**Text**
--- START ---

Submitted to: Western Section of Animal Science Proceedings
Publication Type: Proceedings
Publication Acceptance Date: February 3, 2003
Publication Date: June 3, 2003
Citation: WSASAS Proc. 53:534-36, 2003. Interpretive Summary: Diets containing feeds (e.g., grains, hays) naturally high in selenium appear to initially (first 7 days) induce higher concentrations of selenium in the plasma of steers at a more rapid rate when compared to diets formulated with inorganic selenium salts. However, after consuming the high selenium diets for 21 days, steers in this study had similar levels of plasma selenium regardless the form of selenium consumed. Additionally, these plasma levels were higher at day 21 when compared to plasma selenium levels before the beginning of the study. It has been suggested that the majority of Se in wheat exists as selenomethionine. Furthermore, since 60 to 70% of selenium in pasture grasses has been reported to be associated with the protein fraction, some suggest that a large portion of forage Se is also selenomethionine. Therefore, the molecular form of selenium that exists in the high selenium feeds used in this study may be the reason for the plasma response observed during the first 7 days.

--- END ---

Using the selenium summary, say whether each statement agrees with it. Answer yes or no for each, and quote the deciding words.
(a) After 21 days on the high selenium diets, the steers had similar plasma selenium levels no matter which form of selenium they ate.
(b) The publication date was February 3, 2003.
(c) All of the selenium in wheat is said to be selenomethionine.
You won't need the records for anything.

**Recorded data**
--- START ---

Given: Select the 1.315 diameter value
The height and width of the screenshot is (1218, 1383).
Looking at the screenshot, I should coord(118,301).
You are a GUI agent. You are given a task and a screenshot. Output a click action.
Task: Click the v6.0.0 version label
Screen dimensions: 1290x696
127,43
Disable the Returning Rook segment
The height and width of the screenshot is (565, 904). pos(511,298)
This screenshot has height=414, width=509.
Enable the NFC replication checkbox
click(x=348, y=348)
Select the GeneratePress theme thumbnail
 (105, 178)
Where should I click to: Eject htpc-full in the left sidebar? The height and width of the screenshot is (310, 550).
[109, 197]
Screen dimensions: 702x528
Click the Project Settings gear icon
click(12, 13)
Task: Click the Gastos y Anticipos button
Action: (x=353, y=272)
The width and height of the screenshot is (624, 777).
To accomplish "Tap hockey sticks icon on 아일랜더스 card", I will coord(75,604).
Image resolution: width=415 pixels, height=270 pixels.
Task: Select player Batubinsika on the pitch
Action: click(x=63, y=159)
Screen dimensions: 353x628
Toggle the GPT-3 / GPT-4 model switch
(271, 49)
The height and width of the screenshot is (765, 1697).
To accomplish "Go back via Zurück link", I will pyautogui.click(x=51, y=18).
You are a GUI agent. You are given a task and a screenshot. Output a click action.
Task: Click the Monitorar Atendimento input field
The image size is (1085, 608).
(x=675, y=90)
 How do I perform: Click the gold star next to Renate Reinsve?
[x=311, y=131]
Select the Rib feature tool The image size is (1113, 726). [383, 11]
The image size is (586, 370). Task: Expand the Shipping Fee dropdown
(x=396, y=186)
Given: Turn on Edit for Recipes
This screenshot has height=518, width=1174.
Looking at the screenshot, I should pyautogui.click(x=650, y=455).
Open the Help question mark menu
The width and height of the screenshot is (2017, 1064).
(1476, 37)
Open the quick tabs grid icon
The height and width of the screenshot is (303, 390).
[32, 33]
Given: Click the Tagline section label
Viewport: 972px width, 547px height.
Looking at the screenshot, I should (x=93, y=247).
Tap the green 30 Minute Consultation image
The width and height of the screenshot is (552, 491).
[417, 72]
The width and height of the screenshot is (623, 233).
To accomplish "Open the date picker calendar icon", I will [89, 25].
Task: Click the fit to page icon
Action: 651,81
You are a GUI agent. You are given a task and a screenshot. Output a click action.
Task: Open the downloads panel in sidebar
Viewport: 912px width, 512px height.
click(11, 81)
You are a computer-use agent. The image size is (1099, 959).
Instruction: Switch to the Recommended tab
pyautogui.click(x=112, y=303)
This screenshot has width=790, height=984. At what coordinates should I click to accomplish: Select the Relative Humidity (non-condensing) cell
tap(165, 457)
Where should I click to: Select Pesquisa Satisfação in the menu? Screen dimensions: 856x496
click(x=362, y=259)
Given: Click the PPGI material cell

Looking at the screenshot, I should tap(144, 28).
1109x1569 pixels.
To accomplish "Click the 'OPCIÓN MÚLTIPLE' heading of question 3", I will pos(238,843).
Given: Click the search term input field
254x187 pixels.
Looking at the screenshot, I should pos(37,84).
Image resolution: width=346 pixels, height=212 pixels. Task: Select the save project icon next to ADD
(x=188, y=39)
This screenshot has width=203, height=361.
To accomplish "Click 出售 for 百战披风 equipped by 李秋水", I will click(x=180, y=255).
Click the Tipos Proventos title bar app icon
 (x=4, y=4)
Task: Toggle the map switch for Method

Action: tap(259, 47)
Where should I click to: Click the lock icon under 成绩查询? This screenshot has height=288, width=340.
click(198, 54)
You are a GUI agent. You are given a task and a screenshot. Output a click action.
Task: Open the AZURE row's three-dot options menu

--- END ---

**Answer for the task**
(a) Yes: "steers in this study had similar levels of plasma selenium regardless the form of selenium consumed"
(b) No: "Publication Date: June 3, 2003"
(c) No: "It has been suggested that the majority of Se in wheat exists as selenomethionine"